Ainsi une activité jugée faiblement rentable et à risques (comme quasiment toute activité industrielle) se verra prêter de l’argent depuis mettons les Seychelles. L’entreprise va rembourser le principal (la somme empruntée) à la filiale, ainsi que les intérêts.
Là on joue déjà avec des sommes colossales. Prenons une PME lambda rachetée par un fond de pension, qui lui-même emprunte sur ces marchés hors zone juridique et fiscale, elle emprunte 100 millions et se voit rembourser 150 à 200 millions en 4 ans (avec les intérêts). Ces 150 à 200 millions sortent de son bilan, elle ne paye donc que peu de taxes et aucuns impôts dessus. Ça constitue un manque à gagner pour le trésor public. De plus, ces sommes venant se créditer dans ces filiales étrangères, nos banques dégonflent ainsi leur bilan dans des proportions énormes ce qui fait également baisser mécaniquement leurs résultats et les impôts et taxes qu’elles versent à l’état. 
Maintenant le plus gros du volume de cet argent prêté et non fiscalisé, n’est pas à destination des particuliers, il l’est un peu à destination des entreprises industrielles ou autres classiques ; mais il est surtout prêté afin de spéculer. Des sommes colossales sont prêtées à des filiales jouant sur les marchés, sommes d’autant plus colossales que plus le montant misé sur un marché est gros plus il entraine un effet haussier qui va faire effet boule de neige avec les algorithmes du trading haute fréquence. 
Ainsi si vous misez moins d’un million, cela n’entraîne qu’une légère hausse sur une action particulière mais ne génèrera pas de mouvement haussier de l’action sur lequel vous allez vous payer en vendant au plus haut quelques heures plus tard. Mais si vous misez plusieurs centaines de millions, que vous les faites miser sur un type d’activité via plusieurs filiales, vous déclenchez une détection par les algorithmes des salles de marchés. Ces algorithmes s’emballent en un effet moutonnier…l’action prend quelques % jusqu’à 6 ou 7 % … et vous revendez immédiatement empochant (en cas de mise à 100 millions, vous en récupérez 7) en quelques heures à quelques minutes seulement sans passer par la case impôts et taxes.
Maintenant ce système opaque, nommé shadow banking est là, et comme il existe autant l’employer … et il sert également de lieu de blanchiment et d’optimisation/évasion puisqu’il est domicilié hors zone juridique et fiscale. 
Ainsi vous aurez nombre d’entreprises faisant sortir de leur bilan des produits dont seuls les certificats auront quitté le pays, tandis que les marchandises seront toujours fabriquées en France.
Ces marchandises seront vendues à ces filiales étrangères à prix coutant (Entrainant une baisse du chiffre d’affaire et des taxes et impôts calculs sur ce même chiffre d’affaires), filiales qui quant à elles revendront ces biens sur le marché français en triplant le prix et en évadant la marge.
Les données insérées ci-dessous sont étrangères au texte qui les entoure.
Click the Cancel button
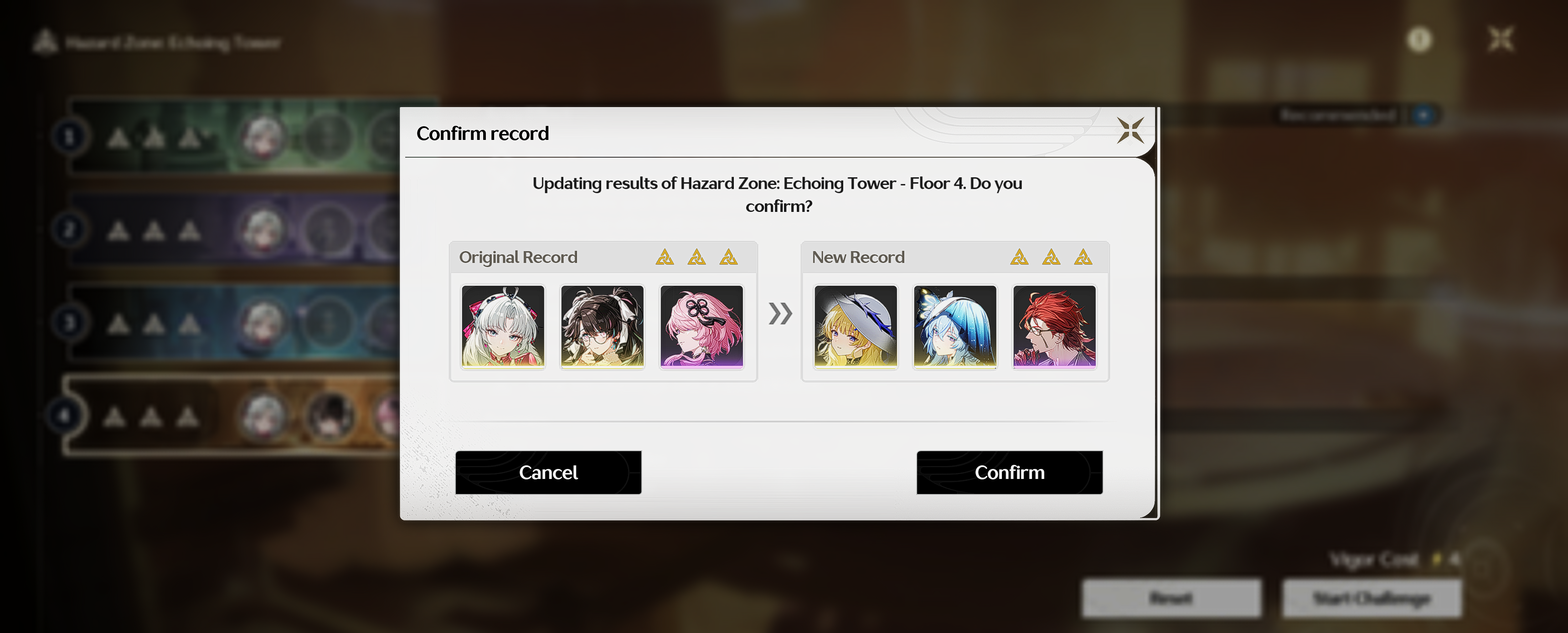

Cette pratique s’appelle les « prix de transfert ». Officiellement interdite, elle n’en demeure pas moins une réalité car il est très difficile de différentier des échanges internationaux classiques de ces procédés comptables dans une économie intégrée avec des nombreuses filiales étrangères d’un même groupe. 
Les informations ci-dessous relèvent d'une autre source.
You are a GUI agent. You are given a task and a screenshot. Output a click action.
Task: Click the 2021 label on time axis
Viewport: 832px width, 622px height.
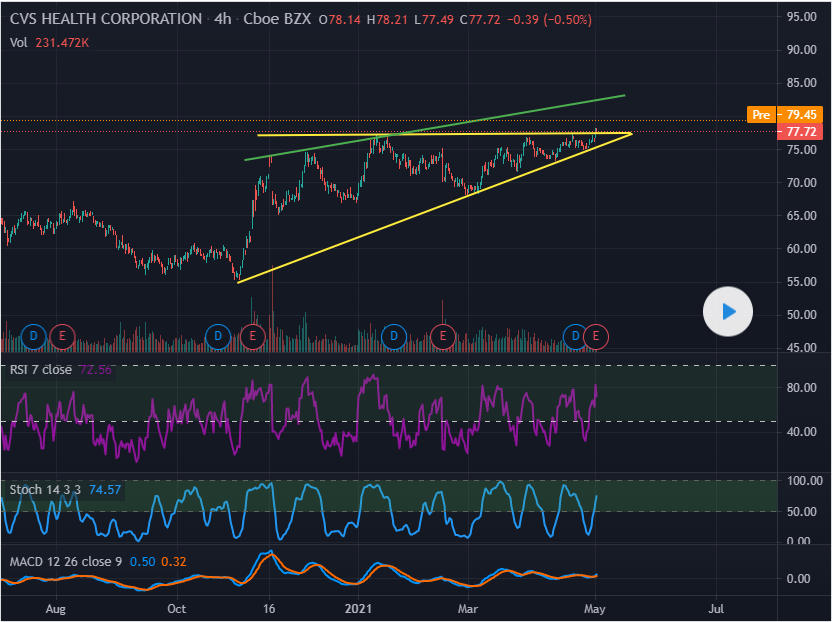358,606
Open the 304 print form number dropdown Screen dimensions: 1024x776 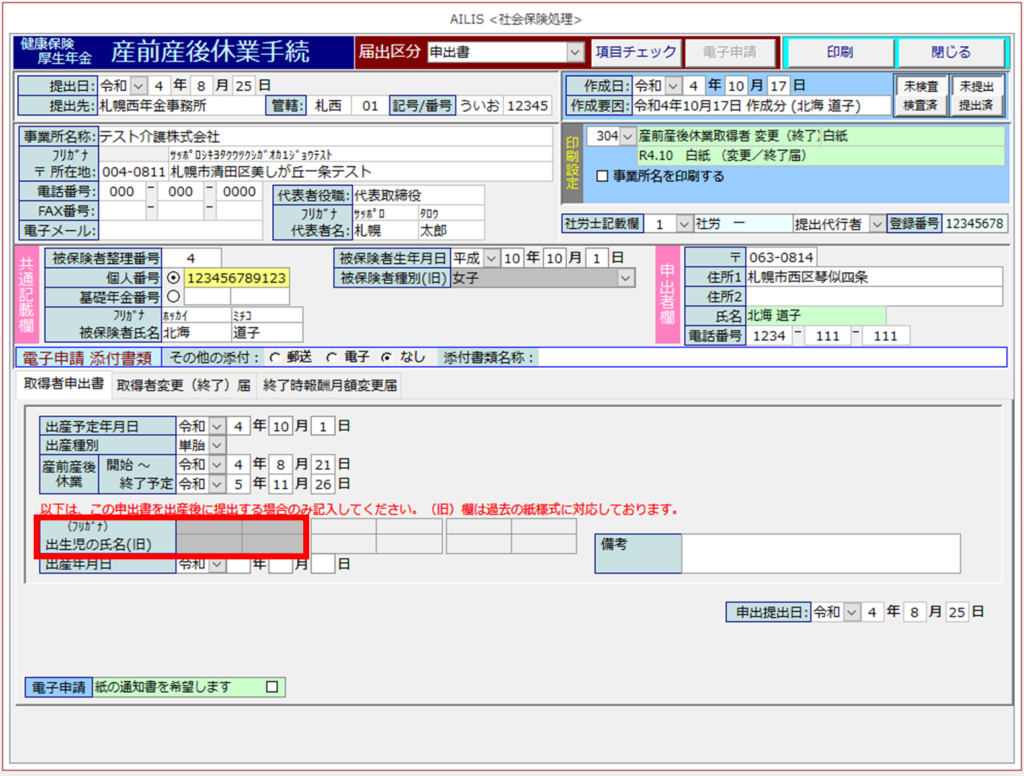click(x=627, y=136)
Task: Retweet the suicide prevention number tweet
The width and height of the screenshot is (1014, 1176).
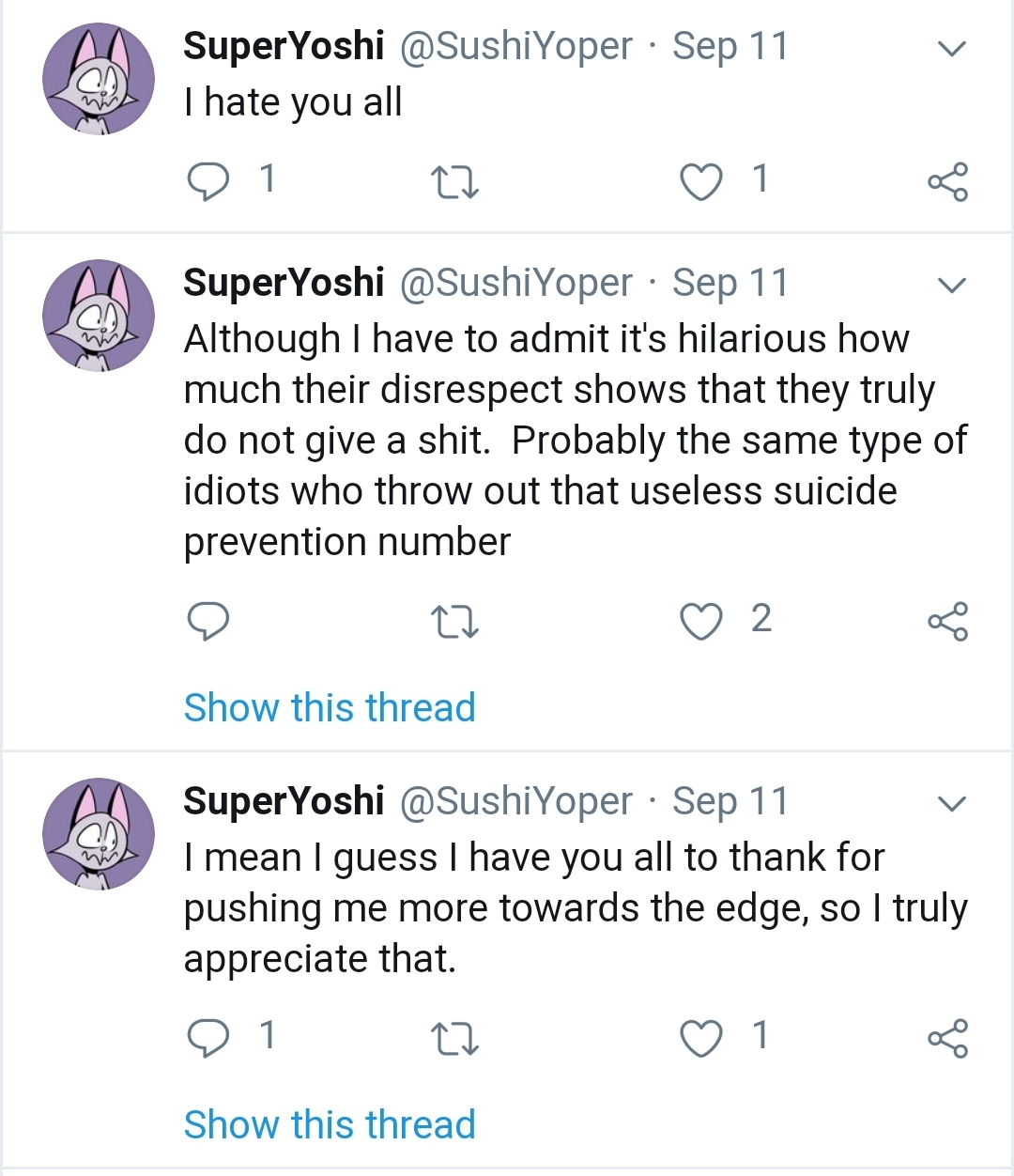Action: (x=454, y=622)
Autre pratique liée au hors bilan (ce que vous sortez de votre bilan tout comme un particulier défraye ses frais kilométriques de ses impôts) ; les frais de conseil, de franchise etc. On voit bon nombre d’entreprises avoir des frais de consultants à 4000€ par jour et plus. Quand l’entreprise fait faire le travail, celui-ci est largement surfacturé, et la facture toujours réglée à des filiales au Delaware et autres paradis fiscaux. Il n’est pas rare pour une PME de 200 personnes d’utiliser dans les 80 à 100 jours par an de ce type de prestations ce qui coute et abaisse de 4 000 000 € alors que les salaires des consultants ne coûtent pas autant, loin de là même s’ils sont payés jusqu’à 10 000€ mensuels. 
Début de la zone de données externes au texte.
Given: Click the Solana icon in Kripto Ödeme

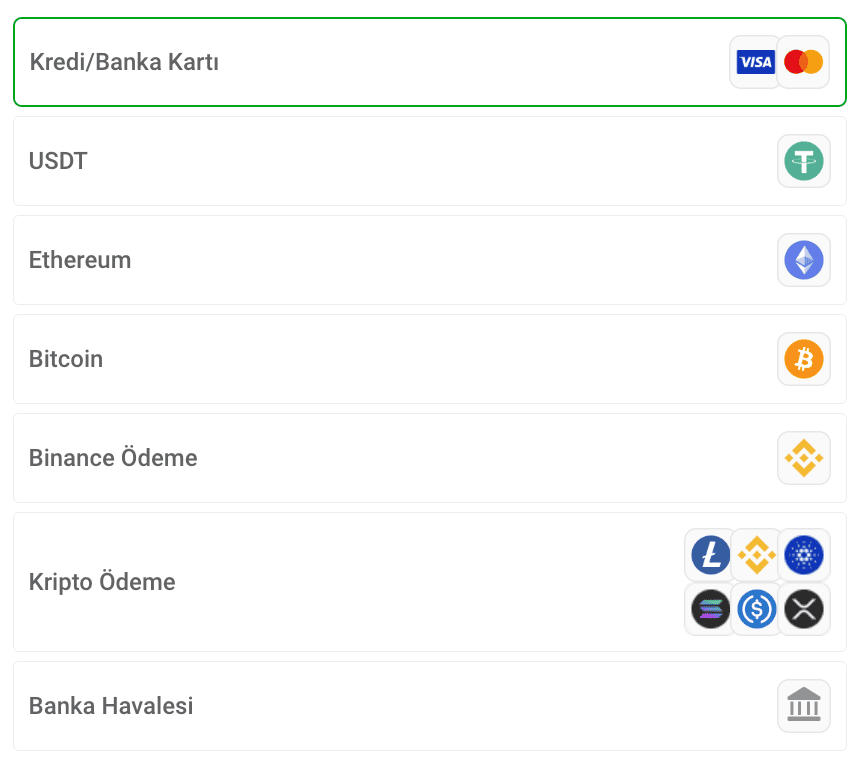Looking at the screenshot, I should (x=710, y=609).
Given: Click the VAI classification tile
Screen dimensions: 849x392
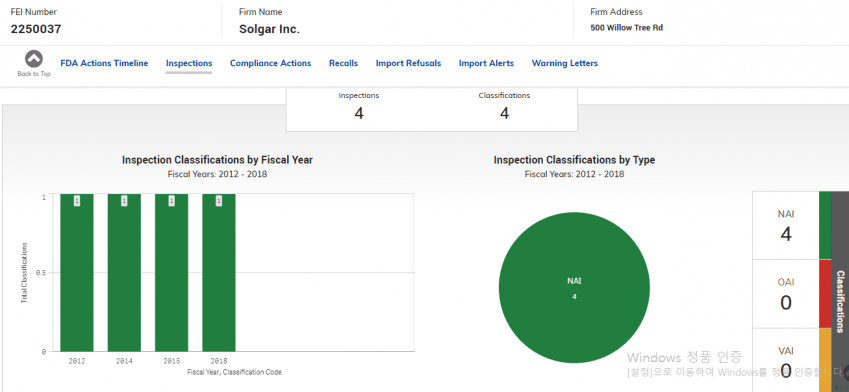Looking at the screenshot, I should pyautogui.click(x=786, y=361).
À combien se monte ce shadow banking ? A environ le même montant que le PIB mondial. Tout comme autrefois, avant la généralisation des cartes bleues, un artisan et commerçant pouvait escamoter 50 % de son chiffre d’affaires, ce shadow banking c’est 50 % du PIB mondial soient 70 000 milliards. Si l’on prend le poids de l’économie française dans le monde 3,2 à 3,5 % du volume mondial, et qu’on le projette sur ce PIB « gris » on a entre 2240 et 2450 milliards annuel d’argent « gris » non fiscalisé rien que pour l’économie française. Note cette estimation est assez basse puisque 70% de cet argent gris est généré par l’occident… et que plus une banque est grosse et mondialisée, plus elle y a recours… et comme chacun sait le secteur de la banque française comprend des champions internationaux plus que ses voisins espagnols, italiens, grecs. Donc il y a fort à parier que ces sommes soient de l’ordre de 4000 milliards ou plus. 
Plus on tente de réguler l'activité, plus les banques augmentent la part de cette finance de l'ombre, et plus elles font du chantage à l'état en faisant valoir que si elles plongent, c'est l'argent de l'économie réelle et celui des épargnants qui va disparaitre. Bilan elles font ce qu'elles veulent en brandissant le too big to fail. Car si elles meurent, toute l'économie réelle plonge avec elles.
Il manque de l’argent à l’état pour les retraites, pour la santé, pour les armées ? Vous savez maintenant où chercher.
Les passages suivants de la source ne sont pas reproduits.